To mark PPE@10 this feature continues a series of posts to celebrate ten years of Progress in Political Economy (PPE) as a blog that has addressed the worldliness of critical political economy issues since 2014.
Feminist political economists all have a friend called Tom (or Richard. Maybe not Harry). Our Tom comes to us with questions about how class and gender collide or coincide in various aspects of the contemporary global economy. When the Economist released a report on a widening divergence in voting behaviours between young men and women, our Tom shared it in the group chat, cognizant that we had been interested in what appeared like rising rates of misogyny among young men in Australia and the implications for national security.
As feminists working at the intersection of critical political economy and international security, we’ve long been frustrated by the mainstream’s recognition that gender plays some role in the rise of extremist ideologies and violent extremist actions without a clear understanding of how and why.
The default political economy explanation of men’s shift to the right is that neoliberalism has reduced economic opportunities for men, leading to frustration, anger, resentment, and scapegoating. The Economist explains the divergence through women’s increasing success in education, that gender equality programs have reduced opportunities for men and boys, and that social media echo chambers amplify extremist views. Liberal sensibilities have tended to pathologize the problem as one of a particular class of ‘deplorables’ who lack rational capacity to vote in their own interests.

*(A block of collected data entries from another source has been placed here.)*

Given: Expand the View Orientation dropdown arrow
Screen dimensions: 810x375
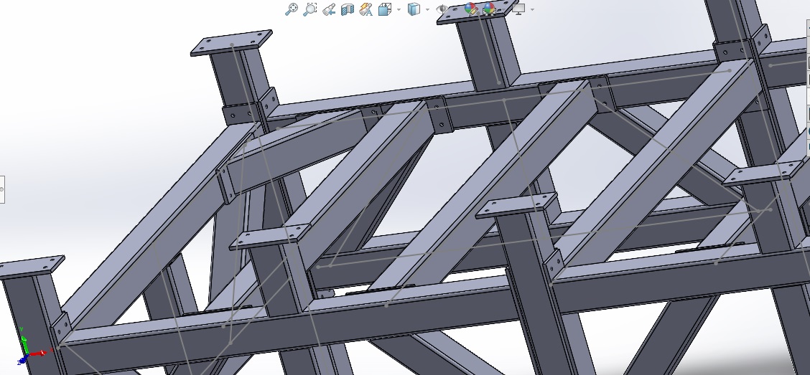Looking at the screenshot, I should click(399, 10).
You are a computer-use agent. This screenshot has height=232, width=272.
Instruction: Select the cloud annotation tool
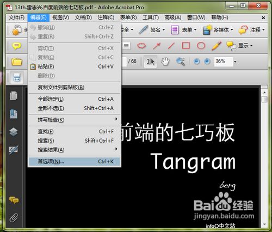141,46
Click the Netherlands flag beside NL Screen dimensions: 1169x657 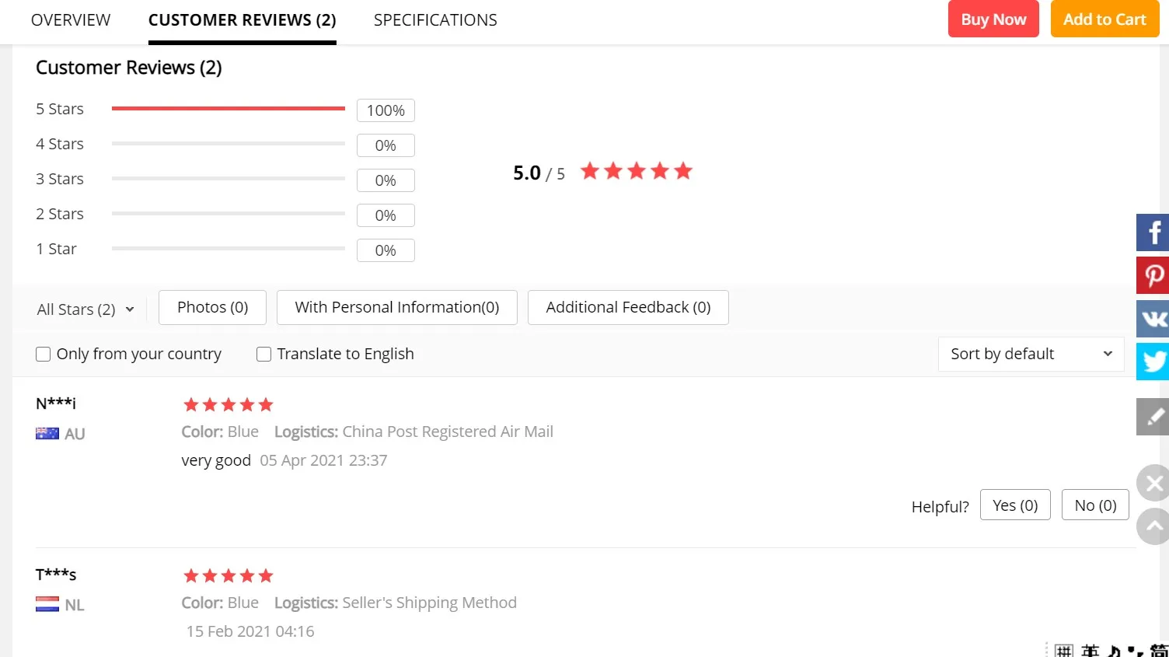(x=47, y=604)
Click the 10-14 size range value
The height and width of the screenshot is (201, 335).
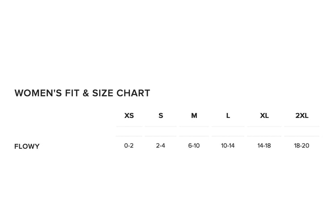[x=228, y=146]
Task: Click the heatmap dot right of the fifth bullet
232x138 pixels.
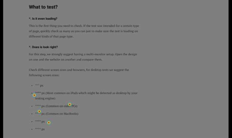Action: pyautogui.click(x=49, y=123)
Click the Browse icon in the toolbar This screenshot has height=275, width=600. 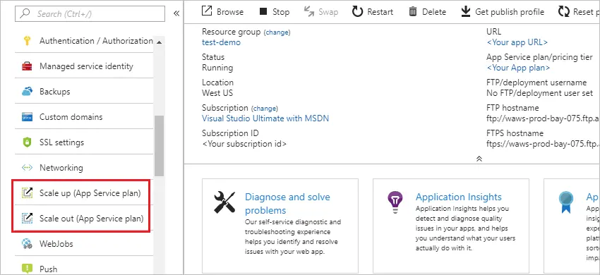(207, 11)
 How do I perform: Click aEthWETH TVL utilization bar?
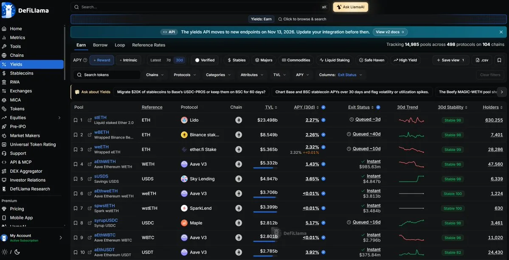click(265, 168)
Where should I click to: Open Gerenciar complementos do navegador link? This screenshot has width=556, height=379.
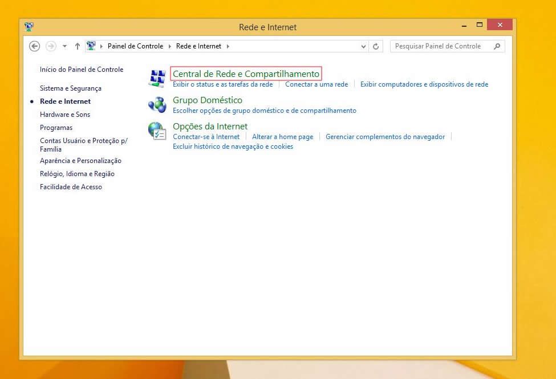pos(385,137)
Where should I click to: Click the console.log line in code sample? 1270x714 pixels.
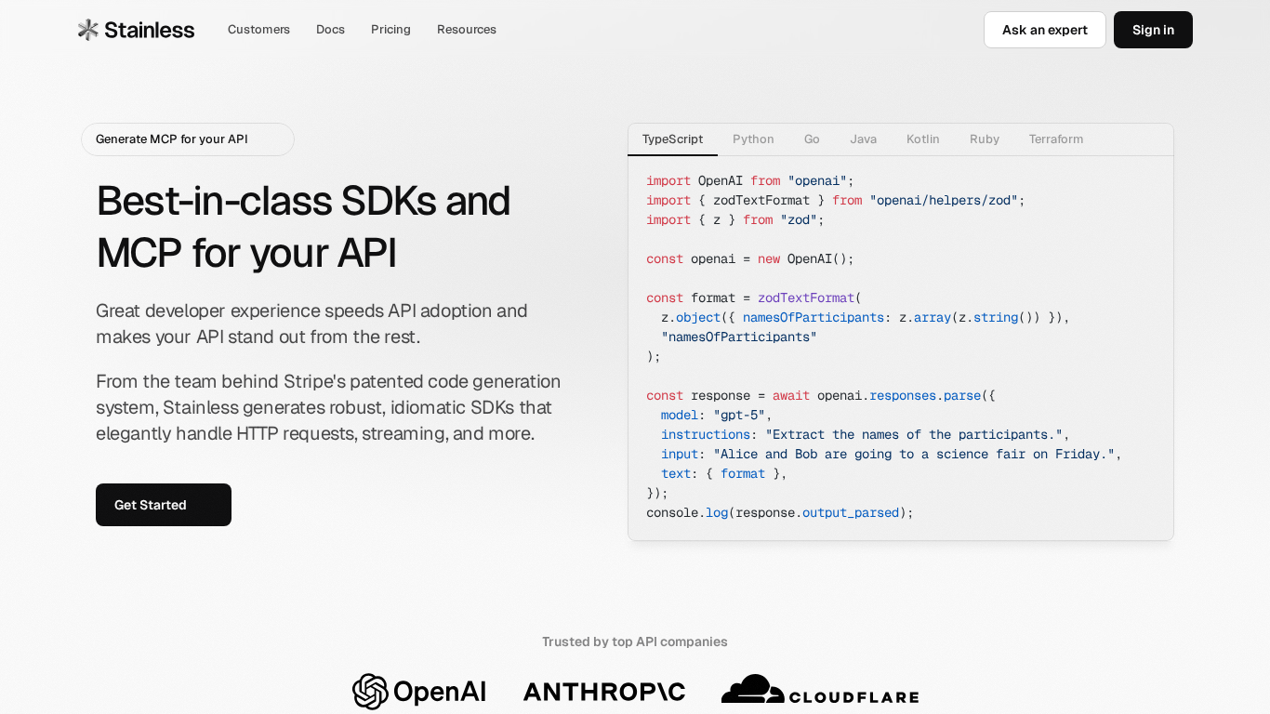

However, we argue (with Yolanda Riveros-Morales) in a report issued this year on ‘Misogyny, Racism and Violent Extremism in Australia’, that the divergence should not be understood in terms of a traditional left/right political ideological divide and that political economy analysts are missing the elephant in the room: patriarchy. Not only the Economist report, but also a plethora of sociological studies across advanced industrial countries show that the key determinants of political divergence between men and women is on attitudes to women’s rights. Longitudinal research shows that the voting gap is in fact due to women having become significantly more feminist, while men have become more patriarchal in their orientations than even their grandfathers. A rapid increase in men aged 18-29 now report feeling ‘discriminated against’ as men.
With young men increasingly likely to express sympathies for regressive and patriarchal ideologies, combined with the increased recognition in scholarship and in many states of the security challenge posed by extreme right ideologues, we sought to investigate precisely what is the role of gender ideologies in driving radicalisation.
While much of the feminist work on gender and violent extremism has focused on the role of gendered norms, gendered logics, and gendered narratives as drivers of extremist ideologies and extremist violence, as materialist feminists we are interested in not just ideology as determining of extremist violence. It’s inaccurate to think of gender relations as only a normative system of ideas, rather than a system of distributional inequalities and their material implications. It’s for that reason that we operationalize our measurement of how “gender” is a key variable in understanding violent extremism by focusing on misogyny and violence against women as material features and expressions of patriarchal relations. We are interested in how ideology is imminent in and constitutive of the material relations of patriarchy.
Using a novel instrument, we surveyed 1020 Australians in a sample aligned with Australian Bureau of Statistics population parameters and found a strong and significant relationship between gender attitudes and support for various forms of violent extremism salient in the Australian context. We identified seven forms of violent extremism in Australia and hypothesized that misogynistic attitudes and attitudes supportive of violence against women would be predictive of all forms of violent extremism. And it was.
In our data, the oft-theorised demographic variables of education, religion, and income (the very same that the Economist identified as causal) were not predictors of support for any form of violent extremism in Australia. Age and religiosity were only weakly predictive of support for some forms of violent extremism.
A surprising, unanticipated result of our research was the popularity of support for the legitimacy of using violence to resist feminism. As a result of this finding, we isolated a novel form of violent extremism we called ‘anti-feminist violent extremism’ and found support for this form from nearly 20 percent of male respondents. Compare this to only 4.31 per cent of respondents supportive of religious violent extremism and four per cent supportive of white supremacist violent extremism.
While policy and grey literature on misogynistic attitudes and violent extremism have focused almost exclusively on incel extremism, this finding suggests that these attitudes are not restricted to incels. Instead, the sentiments expressed by the perpetrator of the Montreal massacre, Marc Lépine, when he declared his act was motivated by “political reasons… to send the feminists… to their Maker”, are more widely shared amongst the general population than previously believed.
Were policy to define violent anti-feminist beliefs as a form of extremism, it would be the most prevalent form in Australia and ought to be seen as a significant extremist threat.